Despite announcing the cancelation of the On-Orbit Servicing, Assembly and Manufacturing (OSAM) 1 mission in March 2023, NASA is now assessing a plan to revive the project. The agency had cited significant cost overruns and delays, as well as a lack of a committed partner for the mission's satellite servicing technology demonstration, as reasons for its cancellation. However, a provision in the fiscal year 2024 appropriations bill mandated NASA to adjust the mission for a 2026 launch within the budget outlined in its 2024 budget request.
“We were asked to go in and look at what it would take to ramp that down, but also we got the opportunity to say how you might save that project, how you might get it back on schedule and back on budget,” Steve Altemus, chief executive of Intuitive Machines, said during an Aug. 13 earnings call. Intuitive Machines has an engineering services contract with NASA Goddard Space Flight Center, which leads the OSAM-1 mission.
“We did that, and we worked with NASA to put a plan together that actually puts it back on schedule for its launch and back in the budget box,” Altemus added. “That was briefed up the chain to NASA.”
While the plan was presented to NASA leadership, the agency has yet to make a decision about resuming the mission. “NASA directed the OSAM-1 project to develop two potential forward plans for review: one to meet a 2026 launch date and another to close out the project,” NASA spokesperson Jasmine Hopkins told SpaceNews on Aug. 15. “These plans have been provided to NASA leadership and are being assessed.”

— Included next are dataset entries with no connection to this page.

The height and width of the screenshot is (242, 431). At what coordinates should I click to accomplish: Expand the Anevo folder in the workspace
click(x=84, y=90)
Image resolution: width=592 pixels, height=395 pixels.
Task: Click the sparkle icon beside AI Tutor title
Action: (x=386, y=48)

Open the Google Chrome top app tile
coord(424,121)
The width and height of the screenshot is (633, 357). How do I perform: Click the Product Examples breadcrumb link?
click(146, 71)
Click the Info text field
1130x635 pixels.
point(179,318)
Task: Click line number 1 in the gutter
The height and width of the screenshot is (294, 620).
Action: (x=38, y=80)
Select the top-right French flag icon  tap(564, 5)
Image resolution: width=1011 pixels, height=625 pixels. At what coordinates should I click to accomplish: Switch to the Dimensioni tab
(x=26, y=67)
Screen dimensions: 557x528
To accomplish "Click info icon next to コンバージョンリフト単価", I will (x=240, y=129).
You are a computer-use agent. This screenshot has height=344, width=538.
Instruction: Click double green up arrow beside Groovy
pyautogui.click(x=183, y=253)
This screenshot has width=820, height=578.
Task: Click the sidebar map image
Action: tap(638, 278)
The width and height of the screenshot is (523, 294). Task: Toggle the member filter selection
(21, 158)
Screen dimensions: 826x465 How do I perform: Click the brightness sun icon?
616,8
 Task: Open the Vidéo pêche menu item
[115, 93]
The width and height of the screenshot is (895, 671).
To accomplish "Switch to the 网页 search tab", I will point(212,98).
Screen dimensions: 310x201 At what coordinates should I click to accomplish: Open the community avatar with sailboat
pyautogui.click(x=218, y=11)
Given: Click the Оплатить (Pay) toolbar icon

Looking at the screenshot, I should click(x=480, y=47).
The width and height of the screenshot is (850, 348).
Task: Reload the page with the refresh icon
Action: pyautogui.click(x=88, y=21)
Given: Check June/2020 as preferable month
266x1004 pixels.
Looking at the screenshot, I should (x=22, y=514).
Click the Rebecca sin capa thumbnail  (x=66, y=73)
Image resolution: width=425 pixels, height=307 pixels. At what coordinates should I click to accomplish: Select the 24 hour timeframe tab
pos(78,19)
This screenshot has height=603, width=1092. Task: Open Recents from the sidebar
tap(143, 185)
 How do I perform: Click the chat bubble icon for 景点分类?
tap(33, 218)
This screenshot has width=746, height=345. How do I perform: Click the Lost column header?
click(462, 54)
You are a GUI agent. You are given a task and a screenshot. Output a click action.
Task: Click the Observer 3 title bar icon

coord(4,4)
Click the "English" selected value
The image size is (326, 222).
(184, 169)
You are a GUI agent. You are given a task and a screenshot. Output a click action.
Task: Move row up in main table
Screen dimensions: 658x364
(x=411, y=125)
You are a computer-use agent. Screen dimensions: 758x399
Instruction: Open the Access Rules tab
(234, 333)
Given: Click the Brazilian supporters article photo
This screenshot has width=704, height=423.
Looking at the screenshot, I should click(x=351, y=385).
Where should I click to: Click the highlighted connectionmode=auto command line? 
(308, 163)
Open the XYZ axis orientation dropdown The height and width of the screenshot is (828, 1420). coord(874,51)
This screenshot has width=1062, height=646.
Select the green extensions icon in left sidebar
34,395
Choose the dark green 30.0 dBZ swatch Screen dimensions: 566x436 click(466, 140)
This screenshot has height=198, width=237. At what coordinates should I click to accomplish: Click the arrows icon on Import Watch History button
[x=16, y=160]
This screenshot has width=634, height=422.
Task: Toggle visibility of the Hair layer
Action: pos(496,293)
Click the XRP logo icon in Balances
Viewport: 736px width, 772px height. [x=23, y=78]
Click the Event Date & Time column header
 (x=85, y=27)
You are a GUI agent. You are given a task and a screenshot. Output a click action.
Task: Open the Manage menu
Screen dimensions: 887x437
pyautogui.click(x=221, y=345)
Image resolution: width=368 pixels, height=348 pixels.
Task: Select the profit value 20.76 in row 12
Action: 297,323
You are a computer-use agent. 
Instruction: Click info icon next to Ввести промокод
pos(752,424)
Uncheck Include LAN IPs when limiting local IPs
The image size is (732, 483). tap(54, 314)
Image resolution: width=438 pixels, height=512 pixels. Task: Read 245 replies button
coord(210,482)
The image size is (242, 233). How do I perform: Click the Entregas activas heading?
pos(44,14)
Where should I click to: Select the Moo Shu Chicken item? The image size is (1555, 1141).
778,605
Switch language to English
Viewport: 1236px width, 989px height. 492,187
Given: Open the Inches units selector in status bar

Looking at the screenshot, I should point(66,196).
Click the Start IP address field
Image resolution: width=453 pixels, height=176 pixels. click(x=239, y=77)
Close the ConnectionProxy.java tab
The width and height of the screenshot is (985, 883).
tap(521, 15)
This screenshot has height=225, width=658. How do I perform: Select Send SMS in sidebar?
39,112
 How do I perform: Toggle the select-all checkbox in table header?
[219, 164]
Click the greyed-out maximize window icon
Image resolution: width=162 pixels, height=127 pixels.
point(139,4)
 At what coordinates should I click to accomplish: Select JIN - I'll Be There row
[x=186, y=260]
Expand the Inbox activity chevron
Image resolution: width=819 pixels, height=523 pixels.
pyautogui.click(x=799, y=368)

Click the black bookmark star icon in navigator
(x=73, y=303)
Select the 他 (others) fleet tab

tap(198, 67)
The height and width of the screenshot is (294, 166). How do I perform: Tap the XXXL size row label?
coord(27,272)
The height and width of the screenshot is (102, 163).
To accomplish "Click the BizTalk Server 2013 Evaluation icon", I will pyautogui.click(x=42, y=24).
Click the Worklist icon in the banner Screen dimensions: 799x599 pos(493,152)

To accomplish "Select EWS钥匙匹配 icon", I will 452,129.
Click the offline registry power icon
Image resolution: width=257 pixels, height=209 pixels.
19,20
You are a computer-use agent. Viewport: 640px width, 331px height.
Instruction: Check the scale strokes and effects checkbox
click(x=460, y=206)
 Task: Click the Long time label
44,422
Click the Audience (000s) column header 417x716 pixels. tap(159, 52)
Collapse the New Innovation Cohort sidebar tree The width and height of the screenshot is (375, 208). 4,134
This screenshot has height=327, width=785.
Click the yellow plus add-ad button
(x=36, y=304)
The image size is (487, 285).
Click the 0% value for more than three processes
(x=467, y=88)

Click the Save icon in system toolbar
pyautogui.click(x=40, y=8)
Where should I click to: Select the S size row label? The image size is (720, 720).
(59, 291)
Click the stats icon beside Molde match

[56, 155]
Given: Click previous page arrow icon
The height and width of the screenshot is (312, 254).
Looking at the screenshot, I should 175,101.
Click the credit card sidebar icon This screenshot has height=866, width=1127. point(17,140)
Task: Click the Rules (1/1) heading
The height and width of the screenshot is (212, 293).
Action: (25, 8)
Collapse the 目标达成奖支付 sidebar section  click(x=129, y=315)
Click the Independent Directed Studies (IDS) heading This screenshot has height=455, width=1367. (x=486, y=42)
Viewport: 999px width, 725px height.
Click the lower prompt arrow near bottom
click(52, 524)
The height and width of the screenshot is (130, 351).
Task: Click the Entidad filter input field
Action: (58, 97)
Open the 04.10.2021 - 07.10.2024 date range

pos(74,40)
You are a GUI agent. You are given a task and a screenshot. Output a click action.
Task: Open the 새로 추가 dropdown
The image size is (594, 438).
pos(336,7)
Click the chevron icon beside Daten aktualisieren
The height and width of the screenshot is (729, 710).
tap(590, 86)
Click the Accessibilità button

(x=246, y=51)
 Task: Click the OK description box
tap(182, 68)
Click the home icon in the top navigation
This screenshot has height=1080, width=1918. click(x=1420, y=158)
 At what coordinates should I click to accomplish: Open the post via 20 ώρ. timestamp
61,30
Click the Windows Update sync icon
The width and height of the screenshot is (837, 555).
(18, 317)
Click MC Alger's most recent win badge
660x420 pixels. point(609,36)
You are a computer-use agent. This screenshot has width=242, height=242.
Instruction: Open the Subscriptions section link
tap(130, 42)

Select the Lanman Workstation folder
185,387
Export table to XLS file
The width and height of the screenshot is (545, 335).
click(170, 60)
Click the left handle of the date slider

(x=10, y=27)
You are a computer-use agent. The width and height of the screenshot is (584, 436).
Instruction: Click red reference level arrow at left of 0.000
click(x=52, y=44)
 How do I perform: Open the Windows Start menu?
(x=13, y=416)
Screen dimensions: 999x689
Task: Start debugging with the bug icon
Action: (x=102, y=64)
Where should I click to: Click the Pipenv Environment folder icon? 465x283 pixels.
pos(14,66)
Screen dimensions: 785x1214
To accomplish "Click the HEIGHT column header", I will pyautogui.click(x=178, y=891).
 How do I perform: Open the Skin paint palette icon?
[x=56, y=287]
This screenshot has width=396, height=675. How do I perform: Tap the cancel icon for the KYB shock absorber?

In order to proceed with the mission, NASA may have to make significant adjustments to its scope. An independent review board, commissioned by NASA to evaluate OSAM-1, recommended that the mission's workforce be reduced to no more than 200 people and that the Maxar-built spacecraft bus be accepted without further modifications. The board also suggested removing a lidar instrument and the SPIDER space robotics experiment from the critical path to avoid further delays, setting a firm launch readiness date no later than February 2026.
However, the review board ultimately recommended canceling OSAM-1, highlighting the project's substantial cost and schedule risks. “Both cost- and schedule-to-go are substantial and the risk for further schedule decay and cost increases remains high,” the board concluded. It estimated that the mission would require an additional $1 billion and could potentially slip to March 2028.
Despite the Senate's allocation of funds for OSAM-1, there is no clear consensus within Congress on the mission's continuation. The House spending bill for fiscal year 2025 did not include any funding for the mission, with appropriators requesting an update from NASA on the feasibility of launching the mission in 2026. Even the Senate report emphasized the need for a "reasonable and executable plan" to meet the cost and schedule requirements before allocating any funds in 2025.
Both the House and Senate appropriators called upon NASA to find alternative partners for OSAM-1, such as the Defense Department. However, the independent review noted that while the Defense Department has expressed interest in satellite refueling as part of "dynamic space operations," it prioritizes such capabilities in geostationary orbit rather than low Earth orbit, where OSAM-1 is intended to operate.
Despite concerns about the potential impact on the industrial base if OSAM-1 is not continued, Defense Department personnel interviewed by the review board "were consistent in their view that the high cost, relatively short operational life, the mission orbit in LEO and OSAM-1's own inability to be refueled did not make their industrial impact concerns override consideration of program termination or substantial redirection."